#### TO DO
State only how many lines below include the word "computer".

#### Stored data

************

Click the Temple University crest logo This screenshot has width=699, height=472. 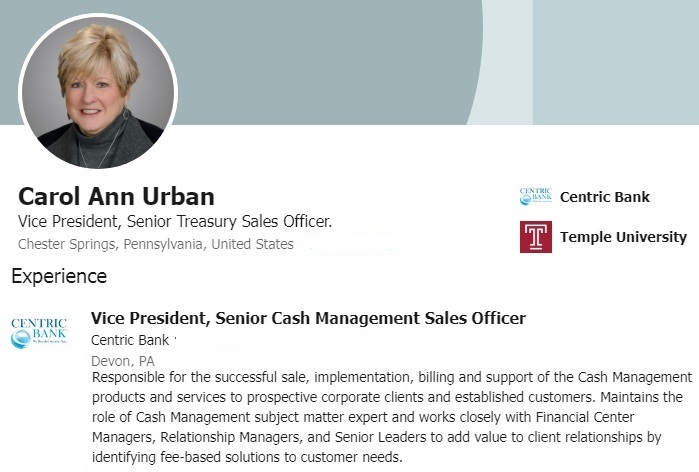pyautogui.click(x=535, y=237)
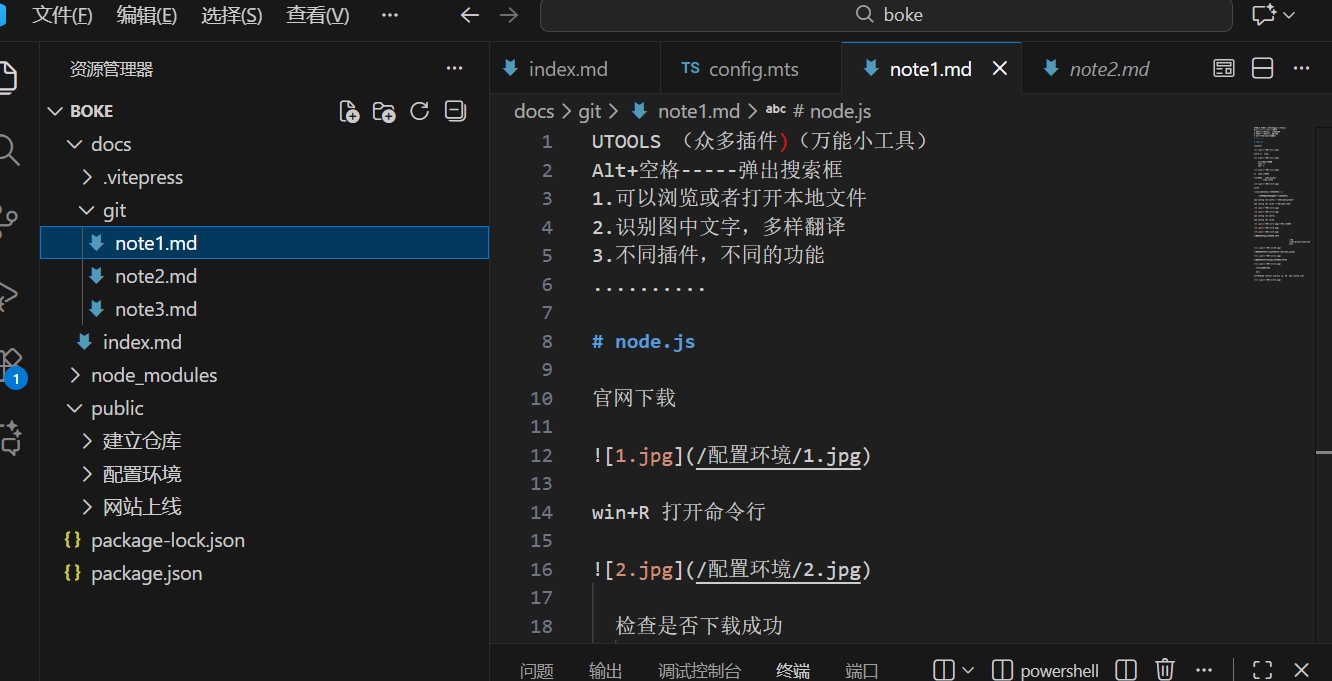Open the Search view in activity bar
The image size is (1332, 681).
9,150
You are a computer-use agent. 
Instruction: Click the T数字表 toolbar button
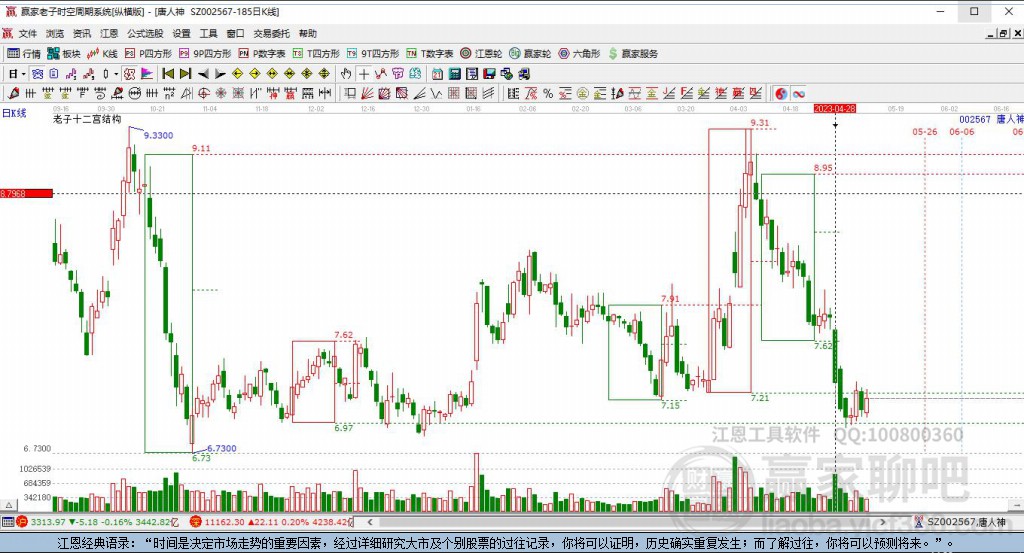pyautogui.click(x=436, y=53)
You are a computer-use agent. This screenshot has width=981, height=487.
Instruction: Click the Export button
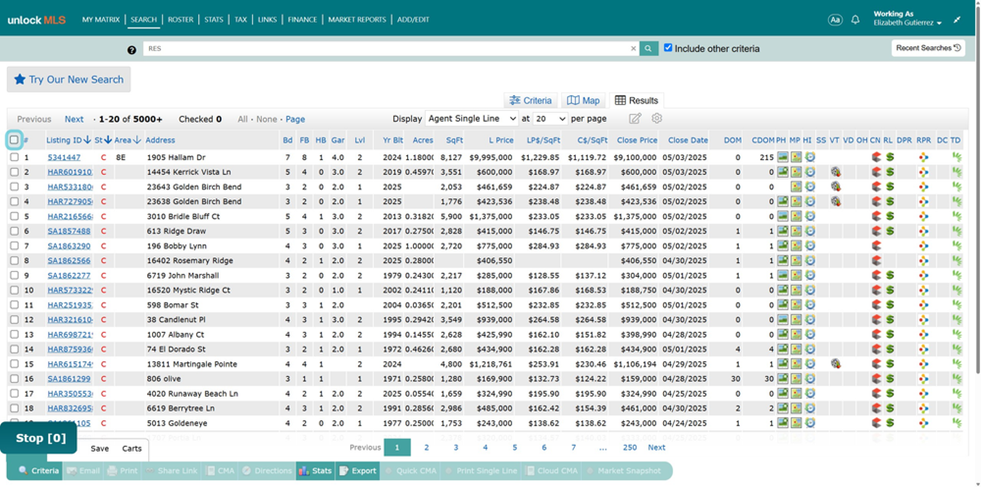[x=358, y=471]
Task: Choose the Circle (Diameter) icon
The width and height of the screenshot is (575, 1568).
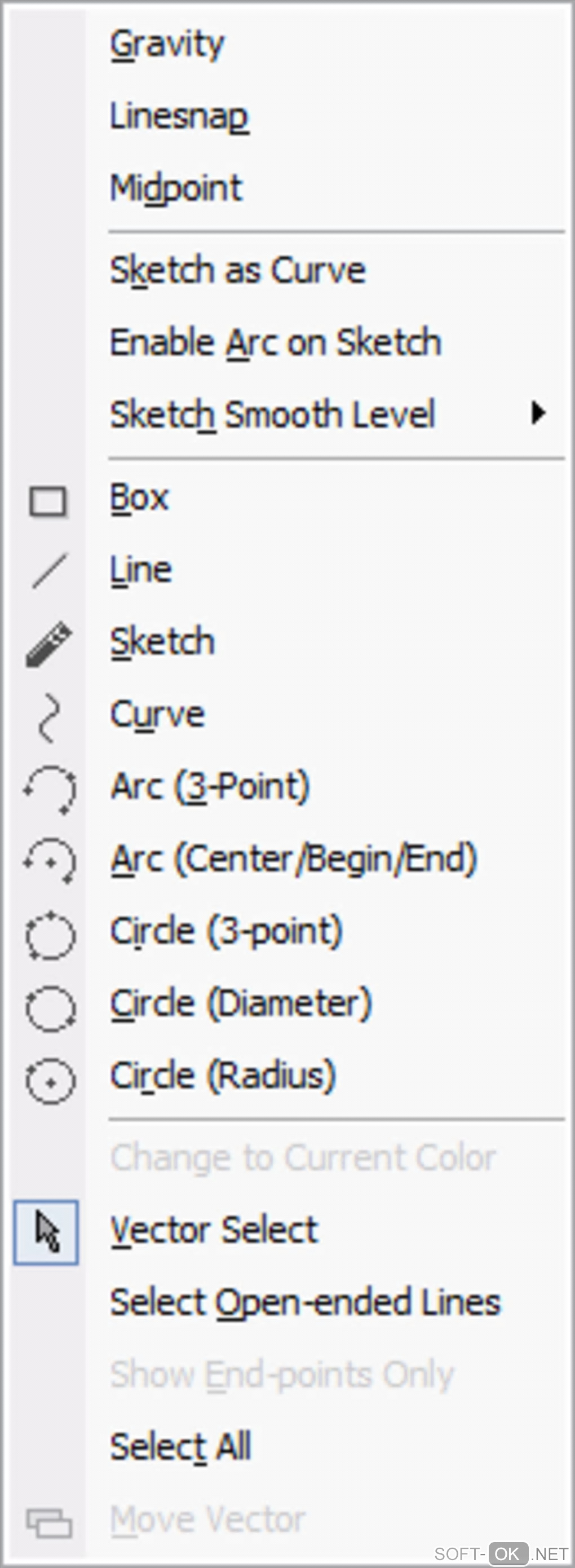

************

#### ANSWER TO THIS TASK
2